• Stars
    star
    373
  • Rank 111,204 (Top 3 %)
  • Language
    Python
  • License
    Other
  • Created about 1 year ago
  • Updated 2 months ago

Reviews

There are no reviews yet. Be the first to send feedback to the community and the maintainers!

Repository Details

This is the official repository for the paper "Multimodal Garment Designer: Human-Centric Latent Diffusion Models for Fashion Image Editing". ICCV 2023

Multimodal Garment Designer (ICCV 2023)

Human-Centric Latent Diffusion Models for Fashion Image Editing

Alberto Baldrati*, Davide Morelli*, Giuseppe Cartella, Marcella Cornia, Marco Bertini, Rita Cucchiara

* Equal contribution.

arXiv GitHub Stars

This is the official repository for the paper "Multimodal Garment Designer: Human-Centric Latent Diffusion Models for Fashion Image Editing".

Overview

Abstract:
Fashion illustration is used by designers to communicate their vision and to bring the design idea from conceptualization to realization, showing how clothes interact with the human body. In this context, computer vision can thus be used to improve the fashion design process. Differently from previous works that mainly focused on the virtual try-on of garments, we propose the task of multimodal-conditioned fashion image editing, guiding the generation of human-centric fashion images by following multimodal prompts, such as text, human body poses, and garment sketches. We tackle this problem by proposing a new architecture based on latent diffusion models, an approach that has not been used before in the fashion domain. Given the lack of existing datasets suitable for the task, we also extend two existing fashion datasets, namely Dress Code and VITON-HD, with multimodal annotations collected in a semi-automatic manner. Experimental results on these new datasets demonstrate the effectiveness of our proposal, both in terms of realism and coherence with the given multimodal inputs.

Citation

If you make use of our work, please cite our paper:

@inproceedings{baldrati2023multimodal,
  title={Multimodal Garment Designer: Human-Centric Latent Diffusion Models for Fashion Image Editing},
  author={Baldrati, Alberto and Morelli, Davide and Cartella, Giuseppe and Cornia, Marcella and Bertini, Marco and Cucchiara, Rita},
  booktitle={Proceedings of the IEEE/CVF International Conference on Computer Vision},
  year={2023}
}

Getting Started

We recommend using the Anaconda package manager to avoid dependency/reproducibility problems.
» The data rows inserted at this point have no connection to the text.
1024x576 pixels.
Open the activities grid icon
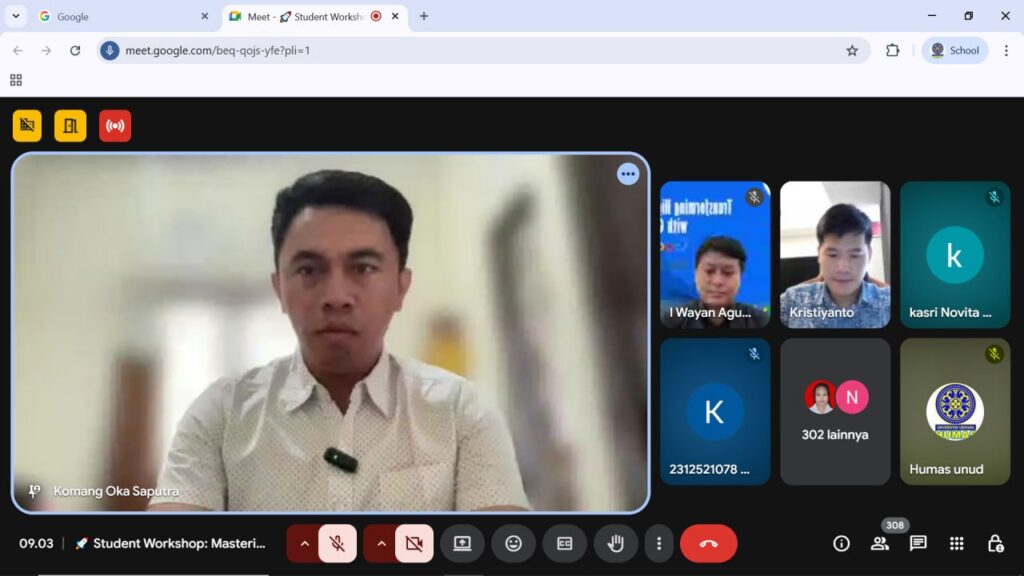pyautogui.click(x=957, y=543)
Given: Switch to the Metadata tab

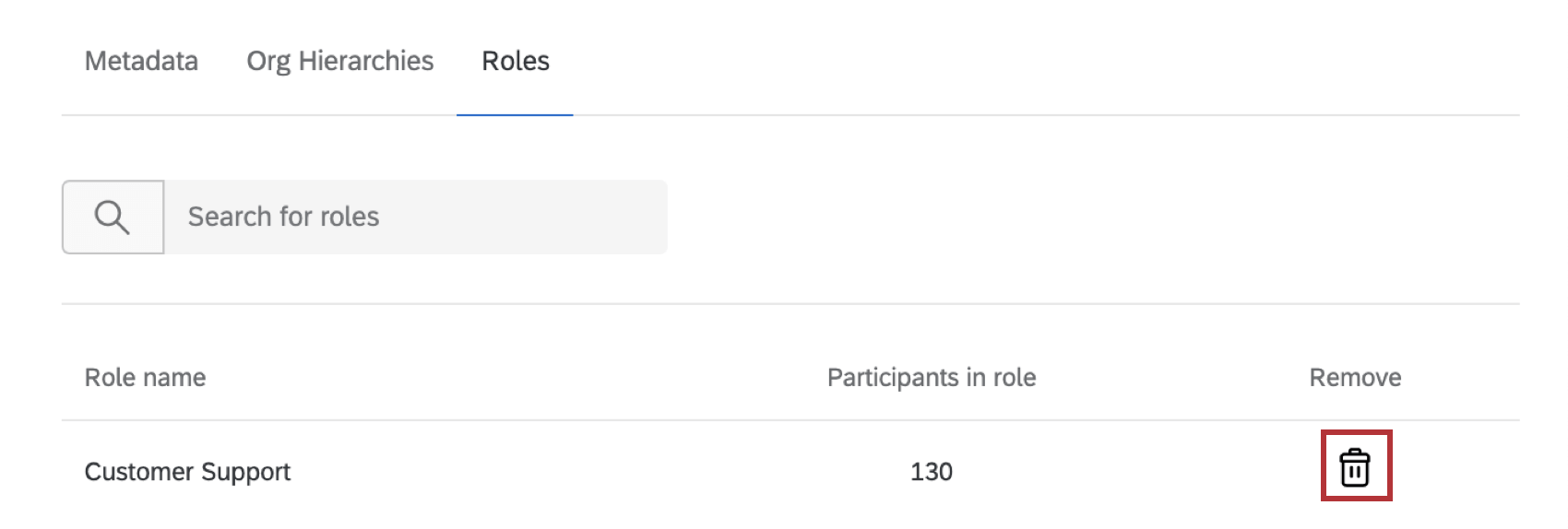Looking at the screenshot, I should [141, 61].
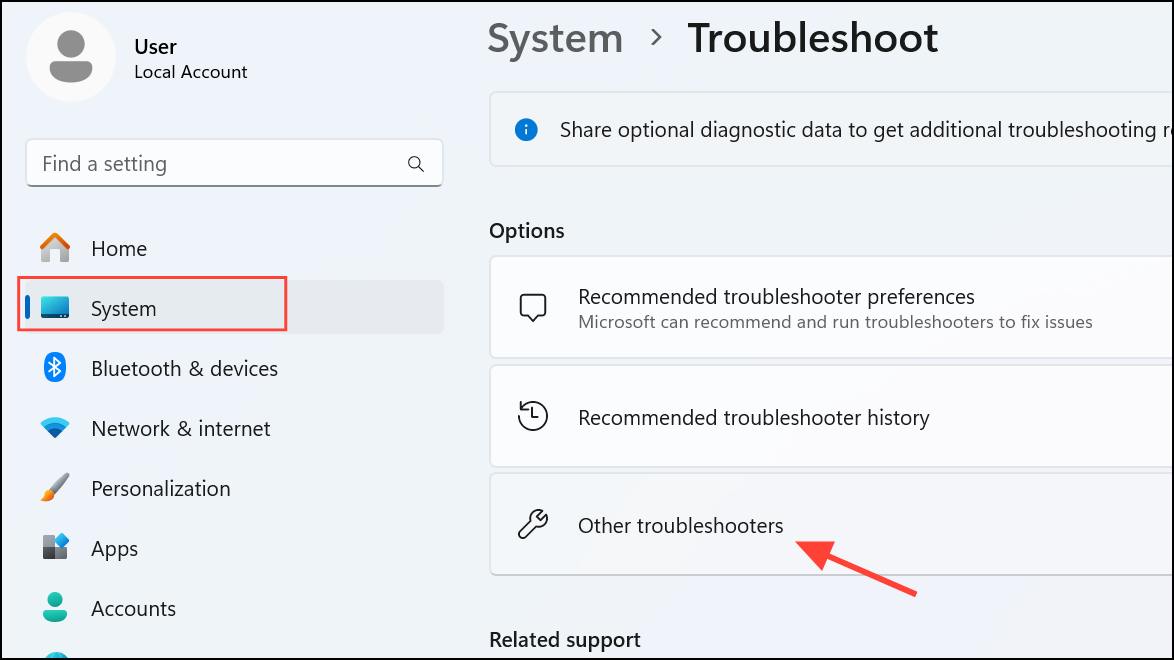1174x660 pixels.
Task: Open the Other troubleshooters option
Action: pos(680,523)
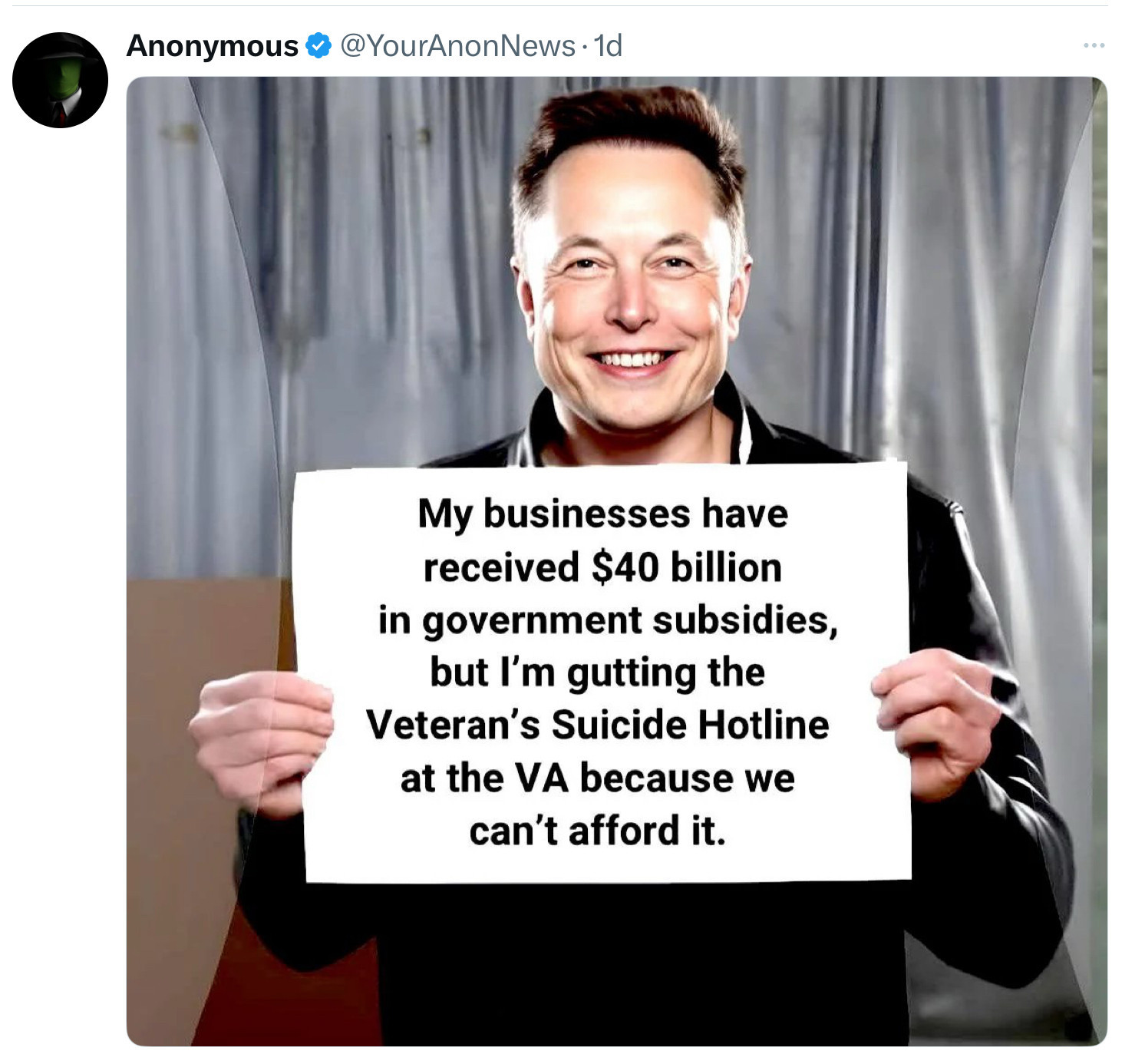Click the 'in government subsidies,' sign line

607,620
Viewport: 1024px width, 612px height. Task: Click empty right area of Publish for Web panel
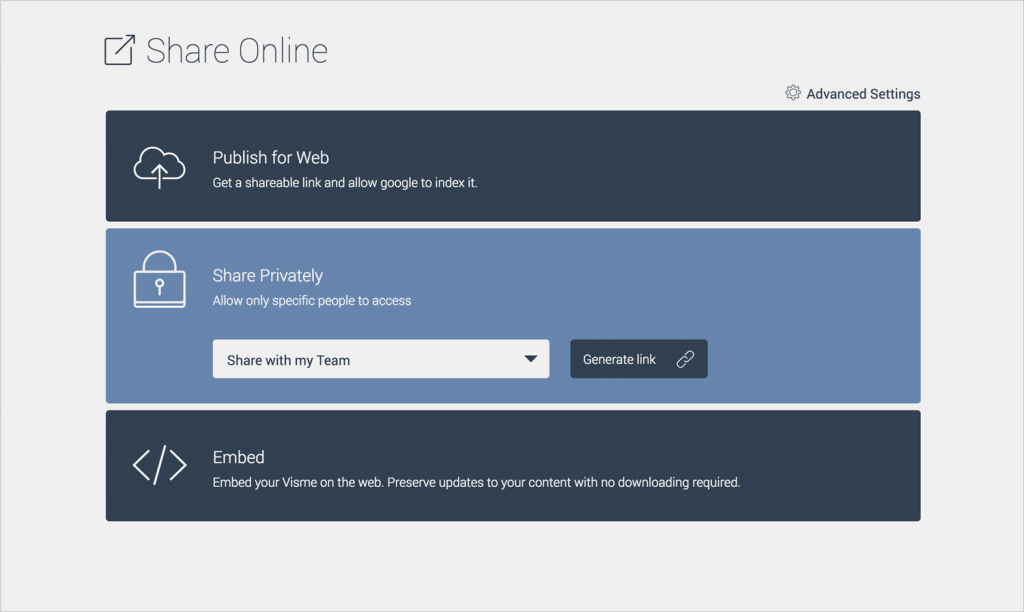point(760,166)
For Linux systems, you can find a conda installation guide here.

Installation

  1. Clone the repository
git clone https://github.com/aimagelab/multimodal-garment-designer
  1. Install Python dependencies
conda env create -n mgd -f environment.yml
conda activate mgd

Alternatively, you can create a new conda environment and install the required packages manually:

conda create -n mgd -y python=3.9
conda activate mgd
pip install torch==1.12.1 torchmetrics==0.11.0 opencv-python==4.7.0.68 diffusers==0.12.0 transformers==4.25.1 accelerate==0.15.0 clean-fid==0.1.35 torchmetrics[image]==0.11.0

Inference

To run the inference please use the following:

python src/eval.py --dataset_path <path> --batch_size <int> --mixed_precision fp16 --output_dir <path> --save_name <string> --num_workers_test <int> --sketch_cond_rate 0.2 --dataset <dresscode|vitonhd> --start_cond_rate 0.0 --test_order <paired|unpaired>
  • dataset_path is the path to the dataset (change accordingly to the dataset parameter)
  • dataset dataset name to be used
  • output_dir path to the output directory
  • save_name name of the output dir subfolder where the generated images are saved
  • start_cond_rate rate {0.0,1.0} of denoising steps that will be used as offset to start sketch conditioning
  • sketch_cond_rate rate {0.0,1.0} of denoising steps in which sketch cond is applied
  • test_order test setting (paired | unpaired)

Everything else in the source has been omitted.